Every year, families travel across town and from around the country to be together for the holidays. This year, while you’re sharing pumpkin pie and Black Friday Sale flyers, take time to talk to your family about the genetic predispositions to health conditions you may share. Many rare diseases have a genetic component that people discover at family reunions.
You may know the stories of how your great-great-great grandfather came to the United States, but do you know your family’s medical history when it comes to diseases–rare or otherwise? If so, you’re in the minority. Only one-third of all US families have an accurate sense of their family’s medical inheritance.
November 24 is National Family History Day. It was started by the U.S Surgeon General back in 2004 as a way to encourage families to share and discuss their family history.
When you think of a family medical history, heart disease, diabetes, osteoporosis, and stroke come to mind. But there are thousands of disorders and diseases passed down through our genetic fabric. Many of these inherited characteristics –including many rare diseases — may go undetected until serious problems arise. There are thousands of rare genetic diseases such as tyrosinemia, cystic fibrosis and hereditary angioedema (HAE), to name a few. Many have screening tests that can help the carrier identify the condition before it is passed to the next generation. Often, if detected, life-saving treatment can be provided.

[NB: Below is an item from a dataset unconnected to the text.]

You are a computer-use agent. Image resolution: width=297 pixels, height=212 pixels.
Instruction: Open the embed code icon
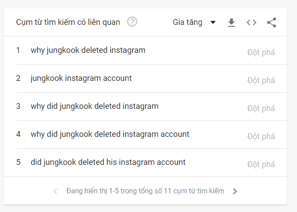tap(252, 22)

So this year, while your loved ones are gathered round to enjoy food and football and fun, spend a little time chronicling the less-than-fun, but oh-so-important family medical history. Genetic testing can also be done to pinpoint various conditions.
To make record-keeping easier, the US Surgeon General provides this online Family Health Portrait that you can fill out, save and distribute to your family members. When you take a proactive step towards safeguarding the health of your family, you’ll have even more for which to be thankful.